Et pourtant, il s’y exerce. L’homme ne cesse de chercher, à expliquer Dieu, à le penser. A force de penser Dieu, l’esprit philosophique à commencer à le penser comme la conséquence de la pensée humaine. Dieu devenant ainsi, le fruit de l’imagination de l’homme, qui ne se sachant pas parfait, projette sa perfection dans l’image de dieu, parfait. Il s’ensuit que la religion, fruit elle aussi de l’imagination humaine, devient l’apanage d’esprits faibles, tourmentés par la misère, la souffrance. Elle vient donner à ces esprits, l’espoir d’un lendemain meilleur. Marx dit à ce propos que : «La religion est le soupir de la créature opprimée, l'âme d'un monde sans cœur, comme elle est l'esprit des conditions sociales d'où l'esprit est exclu. Elle est l'opium du peuple. »[5] Il en ressort que la présence de la religion et par nécessité Dieu, est un obstacle à la l’esprit, la pensée (philosophique, critique). Il se justifie dès lors, que pour libéré l’esprit, il faut qu’il se libère du divin et de ‘’lien’’ (religion) avec lui. C’est ce qu’on peut lire implicitement dans ces vers athées du poète, intitulés sans coïncidences, Élévation :
« Au-dessus des étangs, au-dessus des vallées,
Des montagnes, des bois, des nuages, des mers,
Par delà le soleil, par delà les éthers,
Par delà les confins des sphères étoilées,
Mon esprit, tu te meus avec agilité,
Et, comme un bon nageur qui se pâme dans l'onde,
Tu sillonnes gaiement l'immensité profonde
Avec une indicible et mâle volupté.
Envole-toi bien loin de ces miasmes morbides;
Va te purifier dans l'air supérieur,
Et bois, comme une pure et divine liqueur,
Le feu clair qui remplit les espaces limpides.
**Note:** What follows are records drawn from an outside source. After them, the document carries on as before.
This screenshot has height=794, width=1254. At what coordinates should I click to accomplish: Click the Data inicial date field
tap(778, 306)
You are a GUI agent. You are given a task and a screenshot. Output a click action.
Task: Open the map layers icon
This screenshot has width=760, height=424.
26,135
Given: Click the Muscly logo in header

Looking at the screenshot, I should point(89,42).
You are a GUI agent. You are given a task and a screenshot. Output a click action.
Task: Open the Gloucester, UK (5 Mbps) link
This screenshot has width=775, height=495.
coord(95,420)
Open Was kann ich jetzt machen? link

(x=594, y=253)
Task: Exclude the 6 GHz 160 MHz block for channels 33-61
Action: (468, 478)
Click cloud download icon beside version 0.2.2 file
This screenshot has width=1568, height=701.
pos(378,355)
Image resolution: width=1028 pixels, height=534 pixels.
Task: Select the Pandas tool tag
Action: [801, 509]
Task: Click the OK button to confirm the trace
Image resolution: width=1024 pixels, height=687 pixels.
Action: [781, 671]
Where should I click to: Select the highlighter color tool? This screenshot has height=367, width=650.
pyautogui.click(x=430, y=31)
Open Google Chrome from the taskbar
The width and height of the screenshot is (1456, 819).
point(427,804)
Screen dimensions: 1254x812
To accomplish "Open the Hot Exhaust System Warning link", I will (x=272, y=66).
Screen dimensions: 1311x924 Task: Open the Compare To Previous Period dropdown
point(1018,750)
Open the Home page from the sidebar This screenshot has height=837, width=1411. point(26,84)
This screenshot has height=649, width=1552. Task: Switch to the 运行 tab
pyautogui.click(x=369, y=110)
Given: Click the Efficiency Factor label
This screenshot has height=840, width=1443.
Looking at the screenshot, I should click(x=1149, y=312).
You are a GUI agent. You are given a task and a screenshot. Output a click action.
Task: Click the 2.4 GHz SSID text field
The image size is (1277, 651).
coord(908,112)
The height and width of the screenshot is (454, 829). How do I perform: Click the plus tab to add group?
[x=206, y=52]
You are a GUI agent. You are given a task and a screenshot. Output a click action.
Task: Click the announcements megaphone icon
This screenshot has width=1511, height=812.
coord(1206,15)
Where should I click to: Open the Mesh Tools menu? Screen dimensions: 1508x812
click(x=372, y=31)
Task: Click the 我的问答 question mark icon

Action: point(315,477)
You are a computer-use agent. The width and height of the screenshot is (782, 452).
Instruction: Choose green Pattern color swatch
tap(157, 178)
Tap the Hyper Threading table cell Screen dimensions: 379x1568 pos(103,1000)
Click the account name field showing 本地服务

Derrière les ennuis et les vastes chagrins
Qui chargent de leur poids l'existence brumeuse,
Heureux celui qui peut d'une aile vigoureuse
S'élancer vers les champs lumineux et sereins;
Celui dont les pensers, comme des alouettes,
Vers les cieux le matin prennent un libre essor,
-Qui plane sur la vie, et comprend sans effort
Le langage des fleurs et des choses muettes!
»[6]
La Philosophie, depuis le siècle des Lumières, a commencé à prendre l’envol de son émancipation vis-à-vis de la métaphysique, de la Théologie et de la religion en mettant en question le rapport de la pensée à Dieu. Cet écart,  a laissé pourtant des traces dans le monde philosophique. Toutefois, celles-ci semblent avoir disparu avec le progrès scientifique, l’essor de la technologie qui a arraché l’infinité à Dieu pour l’offrir à l’espace. Dieu meurt donc dans le silence, dans la nuit des Lumières. Avec lui, l’influence des religions traditionnelles dans la sphère scientifique, politique et juridique. Au nom de la liberté de penser, Dieu a été mis en parenthèse par la philosophie. Pourtant, Dieu fut jusqu’alors le fondement de la pensée, de la politique (théocratie).  Donc sur quoi fonder désormais, ces nouveaux pensers qui en émergent ? Sur quelles valeurs et quelle religion fonder le nouvel humain
Selon Dostoievski, « Rien n’est plus séduisant pour l’homme que sa liberté de conscience. Mais rien n’est une plus grande cause de souffrance »[7], autrement dit et si nous considérons l’assertion Marxiste citée plus haut, la liberté de conscience est soit, plus dangereuse que la religion, soit la cause même de la religion. La volonté de libérer la pensée de Dieu en avançant l’argument de la liberté de conscience est donc contradictoire. Elle, n’est finalement qu’une autre tentative de faire de l’homme un dieu. Cette problématique qui se pose déjà dès les premières lignes du récit judéo-chrétien de la création, dans ce qu’on appelle la chute de l’homme, persiste toujours dans le cœur de l’homme. Le serpent originel, connaissant cette volonté de prendre la place de Dieu, ne manque pas de le réveiller chez l’homme : « Alors le serpent dit à la femme : vous ne mourrez point ; mais Dieu sait que le jour où vous en mangerez, vos yeux s’ouvriront, et que vous serez comme des dieux, connaissant le bien et le mal »[8]. Si pour ces hommes primitifs, la conséquence de la liberté de conscience, fusse qu’ils furent chassés du paradis, destinés à gémir sous le travail (tripalium), pour se nourrir et finir humiliés dans la poussière, pour ceux de l’époque de la mort de Dieu, le supplice n’en est pas moindre. Les interrogations brillamment articulées du philosophe de la vie le témoignent :   
« Dieu est mort ! Dieu reste mort ! Et c'est nous qui l'avons tué ! Comment nous consoler, nous les meurtriers des meurtriers ? Ce que le monde a possédé jusqu'à présent de plus sacré et de plus puissant a perdu son sang sous notre couteau. — Qui nous lavera de ce sang ? Avec quelle eau pourrions-nous nous purifier ? Quelles expiations, quels jeux sacrés serons-nous forcés d'inventer ? La grandeur de cet acte n'est-elle pas trop grande pour nous ? Ne sommes-nous pas forcés de devenir nous-mêmes des dieux simplement — ne fût-ce que pour paraître dignes d'eux ? »[9]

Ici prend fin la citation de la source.